As popular and delicious as wild turkey is, it has some downfalls. They are often tougher and have less breast meat than farm-raised birds because they have not been exposed to hormones or a consistently fattening diet. While wild turkey does have that gamier taste, by simply adjusting the cooking and eating process can make it real treat.


When most people eat wild turkey, they are also responsible for hunting it. This means that they must know how to prepare the carcass first. Begin by boiling an oversized pot of water. There should be enough room that the entire turkey can be placed inside without overflowing the pot. Dip the turkey in the boiling water. The feathers can then easily be plucked. Cut off the head, cut the feet at the joints, and clean out the intestinal cavity.

This preparation process is similar to that of any other wild animal that is going to be consumed.
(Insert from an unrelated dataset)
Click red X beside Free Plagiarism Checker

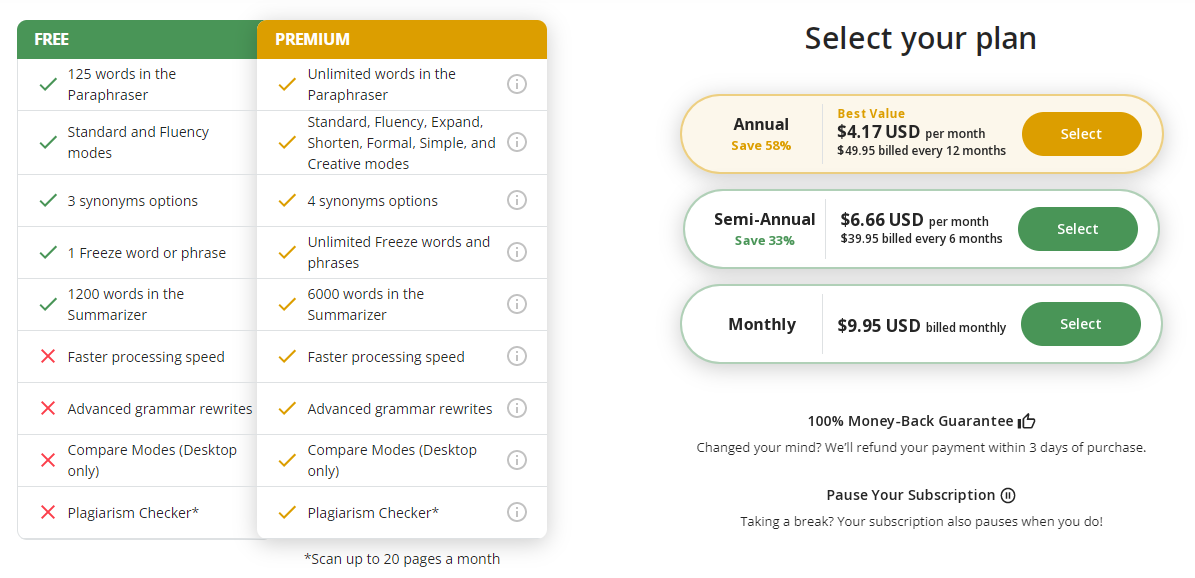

Most skilled hunters will already be familiar with this, and simply pass the finished product on to be cooked to perfection.


Cooking wild turkey is similar to cooking a store bought turkey. One aspect that is different is that it needs to be basted much more frequently so that it does not dry out. Some people choose to put the turkey into a specialized ovenproof plastic bag, but some report that this method cooks the turkey to fast. Here is one recipe for the average sized wild turkey that has received virtually no complaints.


• 10-12 lb wild turkey
• ¼ teaspoon salt
• 2 teaspoon pepper
• 1 onion, chopped
• 1 lb pork sausage
• 1 ½ quart soft bread crumbs
• 3 tablespoons chopped parsley
Bacon or melted bacon fat


1. Preheat the oven to 350 degrees Fahrenheit.
2. Determine how long the turkey will need to cook. It will cook 20 to 25 minutes for each pound.
3. After the wild turkey has been prepared for cooking, season it with salt and pepper both on the inside and outside.
4. Set the turkey aside and begin making the stuffing. Begin by cooking the onion with the sausage in a hot skillet for about 5 minutes.
5. Remove the skillet from the heat, and add all the remaining ingredients except for the bacon. If the stuffing seems to dry, moisten it with a little bit of hot water.
6. Stuff the mixture into the wild turkey.
7. Place the turkey with its breast facing down in a pan. Leave it uncovered.
8. Roast the wild turkey for half of the total time that was determined in step 2.
9. After it has cooked for half the time breast down, turn the turkey so that its breast is facing up.
10. Lay the strips of bacon across the turkey breast, or dip a cloth in bacon fat and drape it over the turkey.
11. Finish roasting the wild turkey for the second half of the cooking time.
12. Wild turkey should reach an internal temperature of 165 degrees Fahrenheit. It should be able to pierce the thickest part of the breast with ease, and no red tint or juices should appear.
13. Allow the turkey to sit for 10 to 15 minutes for the juices to settle.

This is a very popular method of baking wild turkeys. Although it is generally the same as a commercial turkey recipe, the addition of bacon or fat prevents it from drying out. Some people choose an alternative route for their wild turkey. They may chop it up right away to create a casserole. Others choose to deep-fry their turkey. However, this baked wild turkey recipe is ideal for beginners.